**Aim of the exercise:** Find each line in the items below that contains the string "dimensions", and copy those lines.

[Raw records]

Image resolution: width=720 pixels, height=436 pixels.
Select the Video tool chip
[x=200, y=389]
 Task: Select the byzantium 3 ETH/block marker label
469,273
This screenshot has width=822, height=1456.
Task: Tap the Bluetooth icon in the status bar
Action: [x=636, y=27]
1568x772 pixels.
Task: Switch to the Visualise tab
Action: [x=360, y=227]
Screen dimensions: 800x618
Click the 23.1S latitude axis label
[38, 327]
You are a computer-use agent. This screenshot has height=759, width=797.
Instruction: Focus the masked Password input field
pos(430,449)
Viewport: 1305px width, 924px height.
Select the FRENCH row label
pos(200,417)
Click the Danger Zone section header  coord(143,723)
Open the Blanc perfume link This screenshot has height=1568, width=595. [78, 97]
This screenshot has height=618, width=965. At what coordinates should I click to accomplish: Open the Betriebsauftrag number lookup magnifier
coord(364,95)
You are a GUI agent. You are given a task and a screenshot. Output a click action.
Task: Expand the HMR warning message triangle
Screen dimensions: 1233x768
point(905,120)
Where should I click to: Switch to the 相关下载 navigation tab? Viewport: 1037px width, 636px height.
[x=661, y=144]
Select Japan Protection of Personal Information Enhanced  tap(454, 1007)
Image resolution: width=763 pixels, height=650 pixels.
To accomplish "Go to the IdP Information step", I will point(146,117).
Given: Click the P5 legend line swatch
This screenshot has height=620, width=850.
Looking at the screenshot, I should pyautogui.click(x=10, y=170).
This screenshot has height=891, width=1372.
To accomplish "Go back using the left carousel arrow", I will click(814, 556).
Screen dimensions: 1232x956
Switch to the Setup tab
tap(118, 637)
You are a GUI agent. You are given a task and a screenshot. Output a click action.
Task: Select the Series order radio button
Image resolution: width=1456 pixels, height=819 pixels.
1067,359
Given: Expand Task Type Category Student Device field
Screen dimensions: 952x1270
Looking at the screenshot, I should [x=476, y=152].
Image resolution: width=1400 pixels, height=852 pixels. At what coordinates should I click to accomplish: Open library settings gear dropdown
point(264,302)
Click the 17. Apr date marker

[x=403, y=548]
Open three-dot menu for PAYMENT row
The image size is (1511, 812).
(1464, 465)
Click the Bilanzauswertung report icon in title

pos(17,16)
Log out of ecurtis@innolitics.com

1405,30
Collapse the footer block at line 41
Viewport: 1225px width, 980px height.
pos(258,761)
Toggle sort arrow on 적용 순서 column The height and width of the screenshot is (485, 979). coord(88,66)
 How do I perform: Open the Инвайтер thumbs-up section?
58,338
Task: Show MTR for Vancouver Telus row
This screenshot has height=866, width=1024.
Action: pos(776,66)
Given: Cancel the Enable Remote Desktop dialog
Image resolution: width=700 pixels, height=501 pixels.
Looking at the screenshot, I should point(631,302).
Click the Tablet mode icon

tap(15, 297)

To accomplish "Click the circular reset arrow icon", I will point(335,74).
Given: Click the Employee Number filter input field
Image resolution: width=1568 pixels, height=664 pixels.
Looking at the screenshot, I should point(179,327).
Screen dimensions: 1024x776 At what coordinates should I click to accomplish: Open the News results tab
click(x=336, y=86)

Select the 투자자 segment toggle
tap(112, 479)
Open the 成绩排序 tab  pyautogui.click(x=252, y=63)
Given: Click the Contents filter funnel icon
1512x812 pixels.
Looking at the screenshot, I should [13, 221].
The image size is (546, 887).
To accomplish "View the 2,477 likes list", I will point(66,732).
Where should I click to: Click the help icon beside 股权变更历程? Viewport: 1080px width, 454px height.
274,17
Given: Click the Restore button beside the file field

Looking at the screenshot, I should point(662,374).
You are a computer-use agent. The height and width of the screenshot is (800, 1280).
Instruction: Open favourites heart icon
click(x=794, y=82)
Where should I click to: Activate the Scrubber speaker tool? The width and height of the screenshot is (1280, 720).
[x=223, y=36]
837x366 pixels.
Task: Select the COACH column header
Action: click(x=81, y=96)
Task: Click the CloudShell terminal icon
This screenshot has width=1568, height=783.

**Full solution:**
Screen dimensions: 800x618
Screen dimensions: 1233x768
Screen dimensions: 1232x956
Screen dimensions: 952x1270
Screen dimensions: 1024x776 At what coordinates should I click to accomplish: Open the News results tab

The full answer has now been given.